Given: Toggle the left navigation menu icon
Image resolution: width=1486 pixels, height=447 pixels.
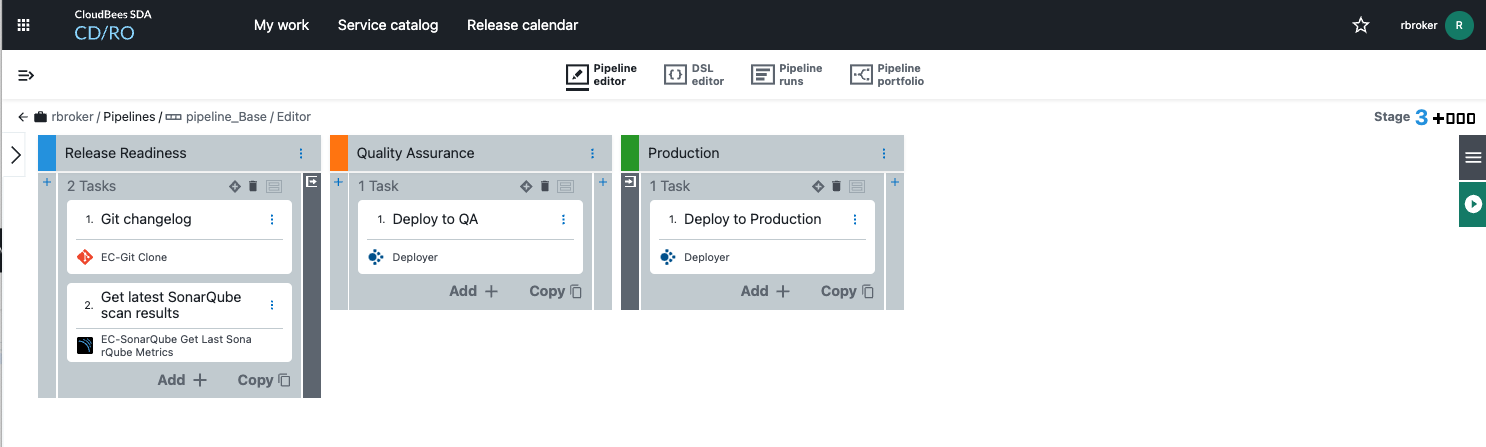Looking at the screenshot, I should tap(26, 75).
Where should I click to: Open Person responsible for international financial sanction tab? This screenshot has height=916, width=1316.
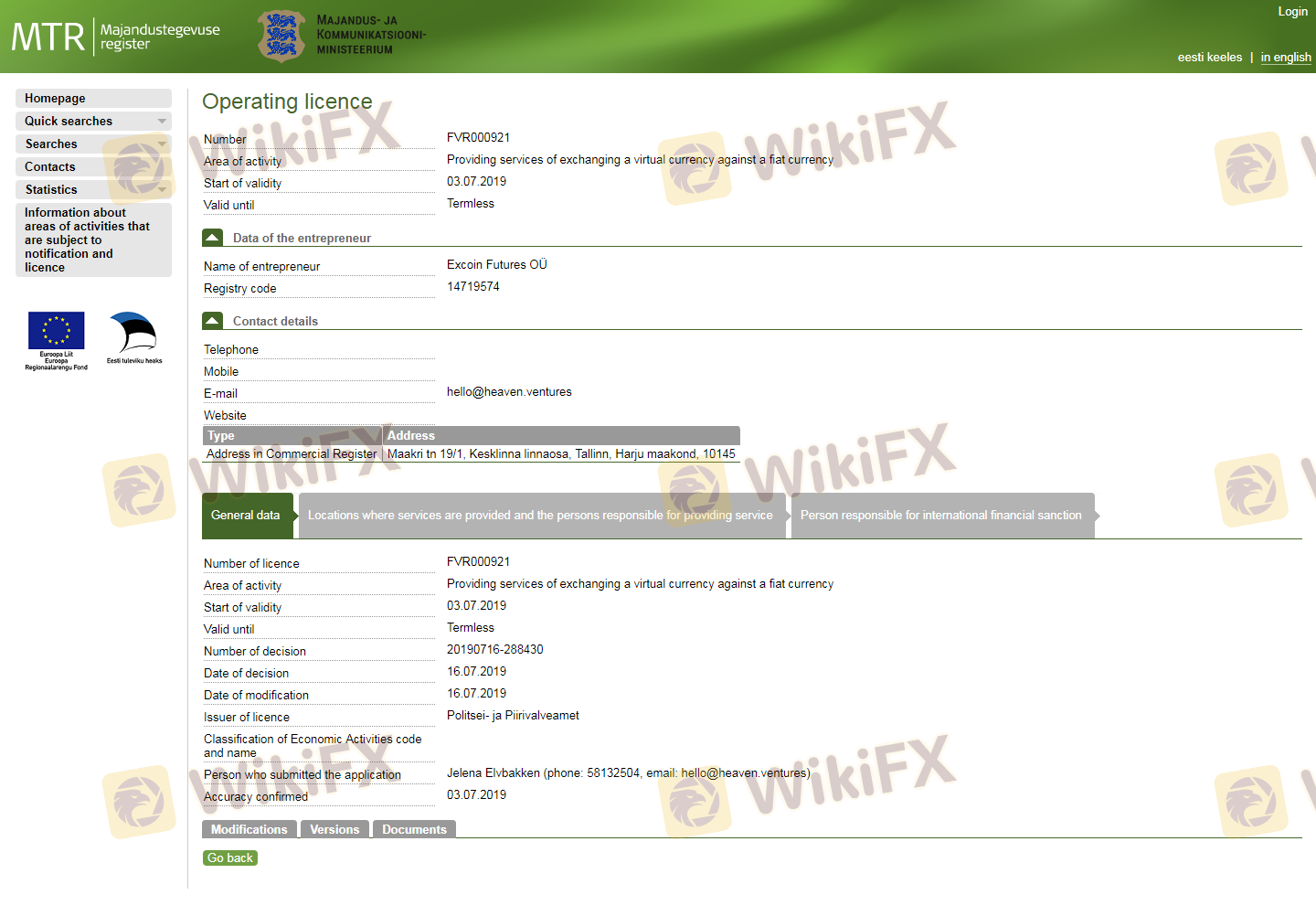[940, 516]
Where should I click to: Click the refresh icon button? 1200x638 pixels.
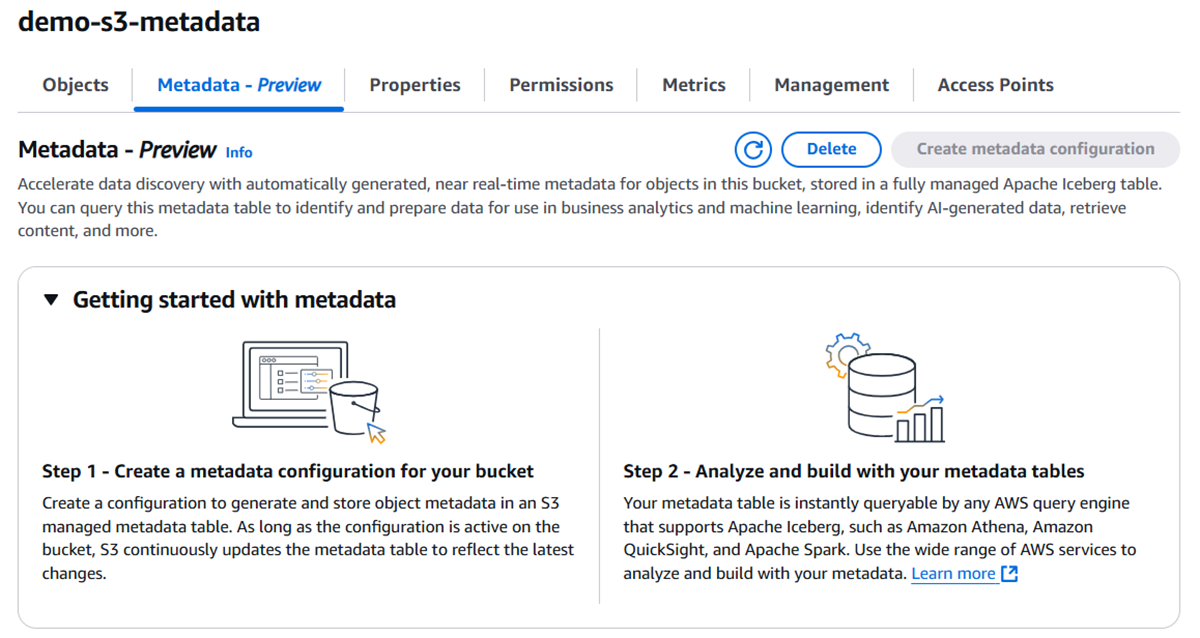pos(753,150)
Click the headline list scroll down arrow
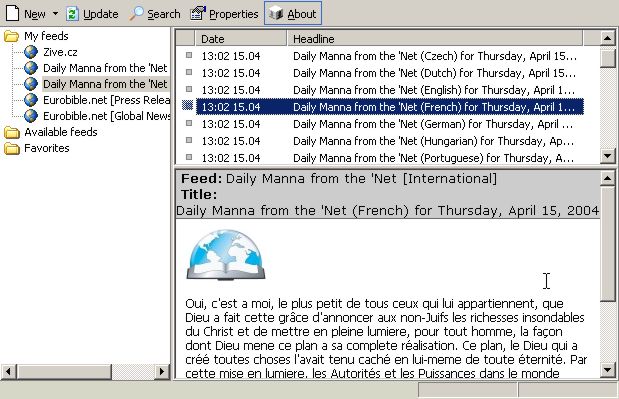The width and height of the screenshot is (619, 399). [x=607, y=156]
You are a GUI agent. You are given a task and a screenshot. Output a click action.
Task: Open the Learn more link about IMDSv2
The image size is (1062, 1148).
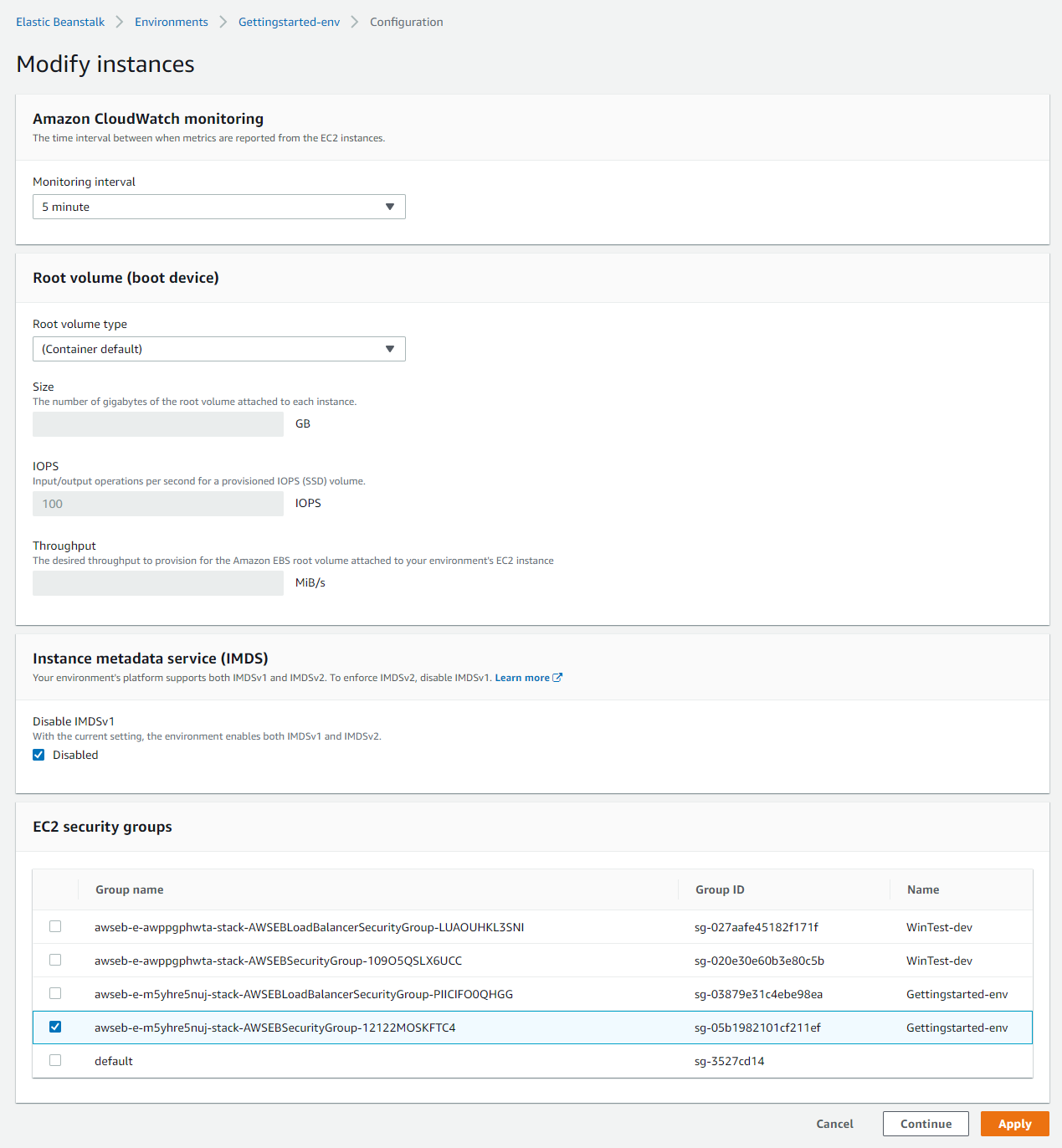[x=521, y=677]
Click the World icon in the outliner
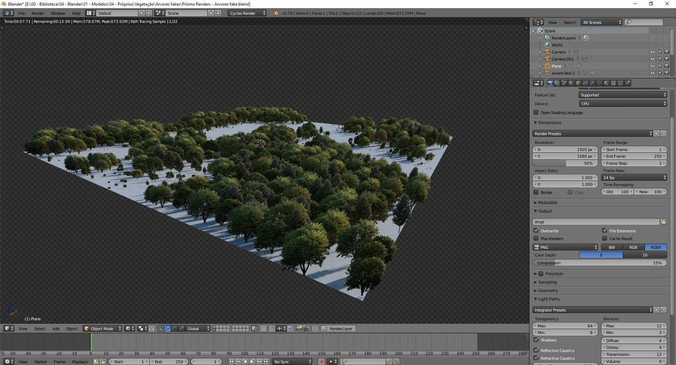This screenshot has width=676, height=365. click(548, 45)
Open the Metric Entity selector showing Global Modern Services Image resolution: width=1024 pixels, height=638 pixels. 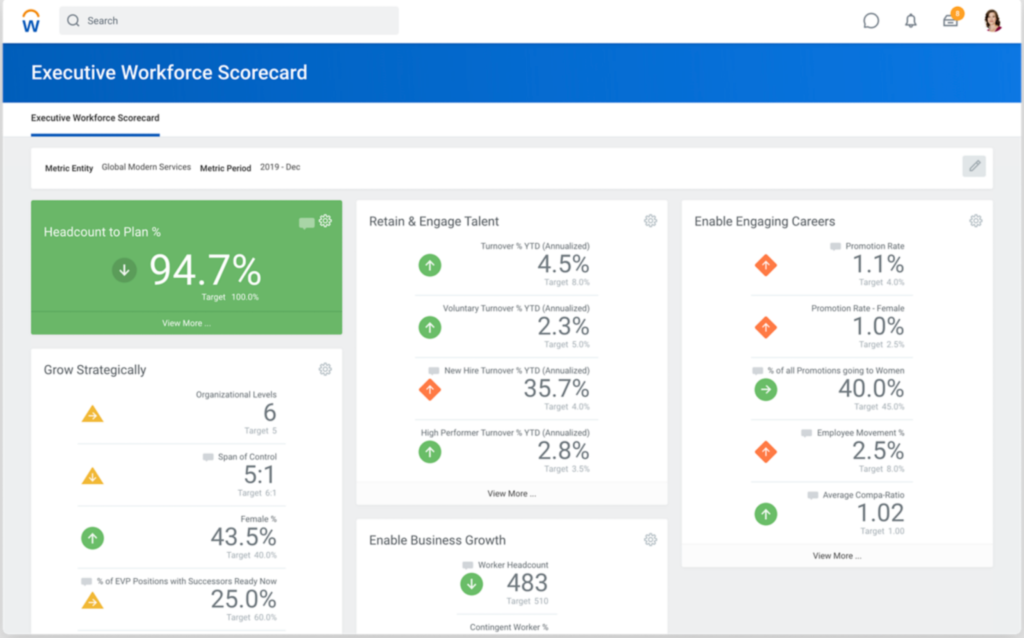(148, 168)
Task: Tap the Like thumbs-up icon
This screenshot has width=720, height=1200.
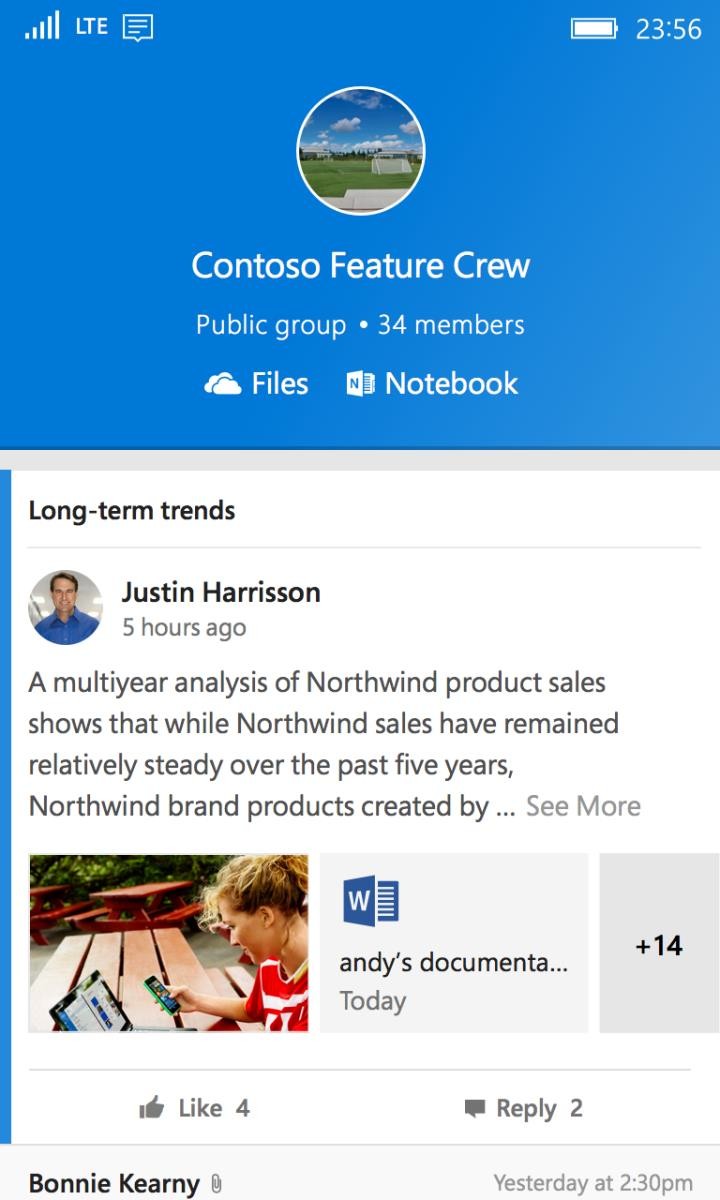Action: [152, 1107]
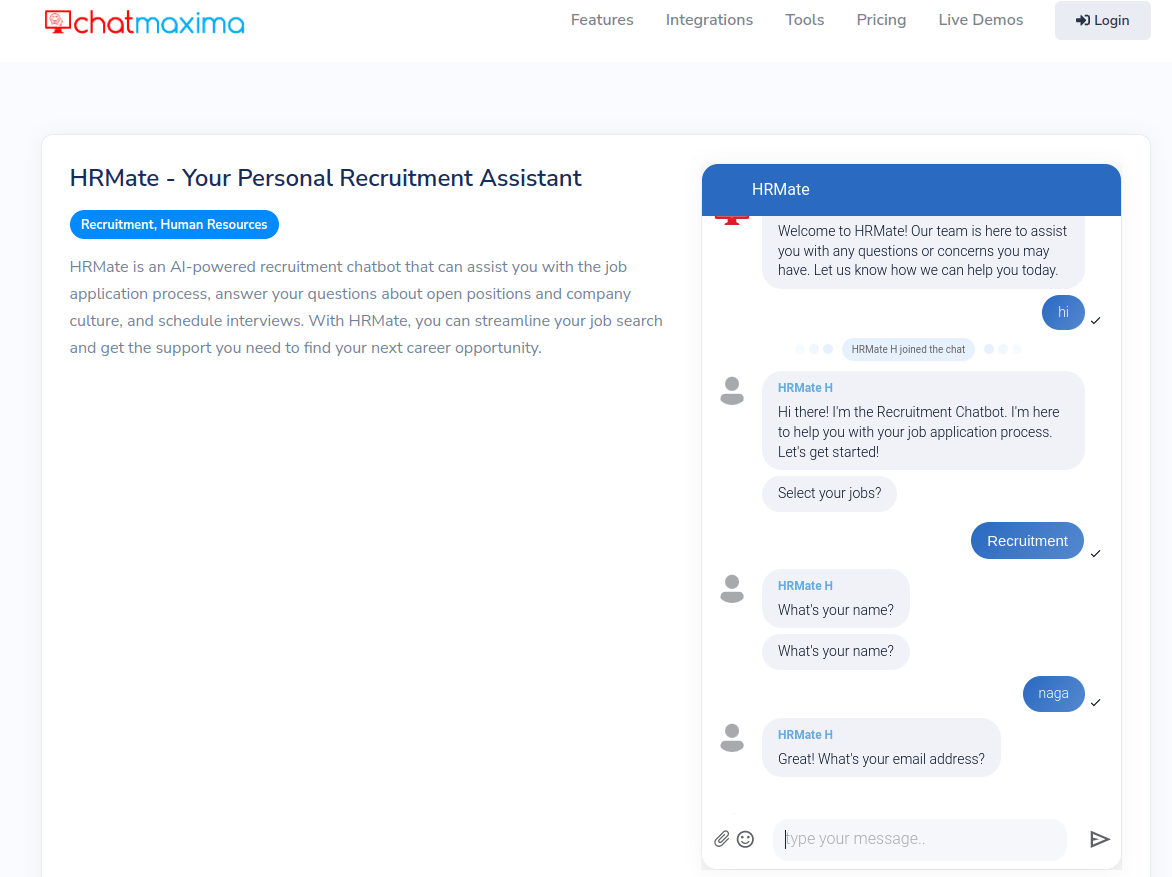Open the file attachment paperclip icon
This screenshot has width=1172, height=877.
[722, 839]
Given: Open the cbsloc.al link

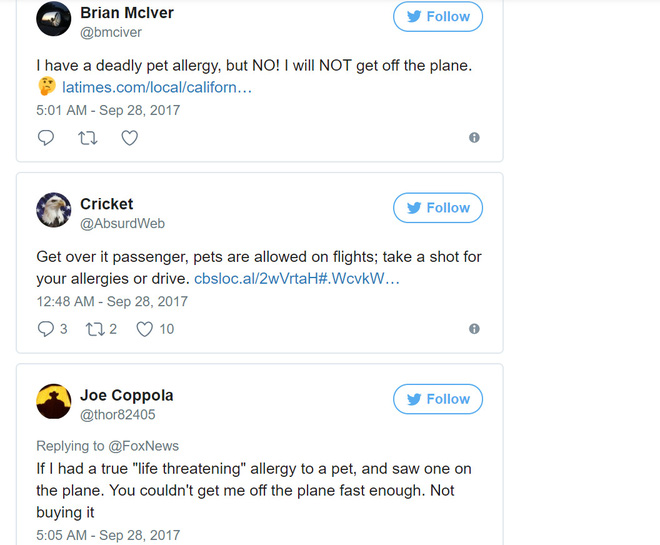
# # # # # # #
Quote the lines of the material exactly, starting at the line that contains "You are a GUI" and ending after the line that contains "This screenshot has width=676, height=365.", and leave the pictures out.

▶ [Response to this exercise]:
You are a GUI agent. You are given a task and a screenshot. Output a click action.
Task: Open the Learn more link about IMDSv2
The image size is (1062, 1148).
[x=521, y=677]
Click the World icon in the outliner
This screenshot has width=676, height=365. click(548, 45)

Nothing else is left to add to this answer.